Knoxville, Summer of 1915 is a setting for soprano and small orchestra of a prose piece by James Agee, published as a preamble to his Pulitzer Prize-winning book A Death in the Family. As such, it is both a nostalgic remembrance of an idyllic moment in Agee’s childhood and a poignant prelude to a family tragedy.

The text describes a lingering summer evening on the porch and in the backyard of Agee’s family home, where the child is surrounded by a loving family. It is presented from the perspective of both a five-year-old child and an adult looking back on his lost innocence.
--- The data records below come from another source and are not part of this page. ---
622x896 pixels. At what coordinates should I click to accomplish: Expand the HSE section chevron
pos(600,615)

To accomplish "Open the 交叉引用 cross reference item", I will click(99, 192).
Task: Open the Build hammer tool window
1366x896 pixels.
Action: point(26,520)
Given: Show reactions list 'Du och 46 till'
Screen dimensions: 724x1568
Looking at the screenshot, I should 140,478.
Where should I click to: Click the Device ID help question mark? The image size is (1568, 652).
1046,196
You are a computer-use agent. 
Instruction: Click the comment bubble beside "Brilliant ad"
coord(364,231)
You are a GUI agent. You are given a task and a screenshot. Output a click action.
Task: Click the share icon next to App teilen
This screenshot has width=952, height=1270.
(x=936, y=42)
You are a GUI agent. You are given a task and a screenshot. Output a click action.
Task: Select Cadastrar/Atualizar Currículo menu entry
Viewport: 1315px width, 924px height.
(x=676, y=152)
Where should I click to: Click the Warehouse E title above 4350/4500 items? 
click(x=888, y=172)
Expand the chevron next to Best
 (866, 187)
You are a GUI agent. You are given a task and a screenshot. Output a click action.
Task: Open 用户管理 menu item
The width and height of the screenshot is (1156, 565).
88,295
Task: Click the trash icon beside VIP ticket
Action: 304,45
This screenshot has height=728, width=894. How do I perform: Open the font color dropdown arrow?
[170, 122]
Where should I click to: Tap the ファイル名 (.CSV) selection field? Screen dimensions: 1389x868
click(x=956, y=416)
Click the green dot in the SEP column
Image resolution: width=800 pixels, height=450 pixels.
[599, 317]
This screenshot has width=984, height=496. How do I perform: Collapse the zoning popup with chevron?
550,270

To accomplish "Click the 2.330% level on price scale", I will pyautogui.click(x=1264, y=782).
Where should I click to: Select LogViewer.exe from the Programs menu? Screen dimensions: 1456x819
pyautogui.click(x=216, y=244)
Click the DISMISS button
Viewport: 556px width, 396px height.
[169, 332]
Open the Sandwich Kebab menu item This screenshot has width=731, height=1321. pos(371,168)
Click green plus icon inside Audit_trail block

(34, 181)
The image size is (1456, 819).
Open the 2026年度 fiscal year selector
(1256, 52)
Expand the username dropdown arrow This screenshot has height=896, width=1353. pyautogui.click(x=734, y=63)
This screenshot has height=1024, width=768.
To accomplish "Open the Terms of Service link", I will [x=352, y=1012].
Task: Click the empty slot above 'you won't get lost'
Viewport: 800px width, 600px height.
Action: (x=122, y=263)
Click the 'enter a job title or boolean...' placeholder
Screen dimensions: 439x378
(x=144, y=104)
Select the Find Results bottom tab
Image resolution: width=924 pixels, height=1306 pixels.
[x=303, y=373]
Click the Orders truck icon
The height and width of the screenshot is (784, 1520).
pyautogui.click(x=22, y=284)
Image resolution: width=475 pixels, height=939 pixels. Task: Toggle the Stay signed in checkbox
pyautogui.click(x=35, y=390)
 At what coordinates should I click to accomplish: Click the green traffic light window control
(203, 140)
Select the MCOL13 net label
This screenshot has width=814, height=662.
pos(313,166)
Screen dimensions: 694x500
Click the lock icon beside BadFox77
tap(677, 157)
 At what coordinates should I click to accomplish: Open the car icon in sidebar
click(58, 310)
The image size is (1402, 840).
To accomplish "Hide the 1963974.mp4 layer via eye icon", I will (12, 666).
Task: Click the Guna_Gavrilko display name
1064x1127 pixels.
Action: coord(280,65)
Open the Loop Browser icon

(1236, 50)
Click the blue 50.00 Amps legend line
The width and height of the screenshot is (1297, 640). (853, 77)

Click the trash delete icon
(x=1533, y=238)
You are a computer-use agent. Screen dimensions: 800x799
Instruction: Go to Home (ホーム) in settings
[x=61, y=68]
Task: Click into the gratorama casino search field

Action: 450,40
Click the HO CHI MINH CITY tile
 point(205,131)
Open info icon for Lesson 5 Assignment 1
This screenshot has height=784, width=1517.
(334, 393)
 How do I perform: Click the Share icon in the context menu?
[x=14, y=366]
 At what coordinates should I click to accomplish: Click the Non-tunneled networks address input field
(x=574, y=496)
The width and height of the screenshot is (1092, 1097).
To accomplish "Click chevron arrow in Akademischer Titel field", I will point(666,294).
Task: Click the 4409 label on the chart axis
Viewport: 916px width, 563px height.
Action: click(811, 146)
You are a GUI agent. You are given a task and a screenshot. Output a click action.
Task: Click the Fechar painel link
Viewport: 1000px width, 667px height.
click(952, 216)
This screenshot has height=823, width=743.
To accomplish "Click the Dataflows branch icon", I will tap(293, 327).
In her performance, Wilson aims to capture both the child and the adult. “My goal is to get the background in the way I can shape a word, to give the idea that it’s not one dimension,” she says. “I don’t want to be histrionic and melodramatic. Agee does such a good job of spinning the poetry that my job is just to add color and zero in on the important words at the important times.”

She finds that living in Tennessee the past 11 years has given her an extra appreciation for Agee’s description of summer nights. “I live in Tennessee now and I hear the cicadas, which I didn’t have growing up in Minnesota,” she says.

“That first-person relationship to sitting on your front porch on a summer evening, I really do feel that. I find it so comforting and so homey anymore, the sound of the cicadas on a hot summer night.”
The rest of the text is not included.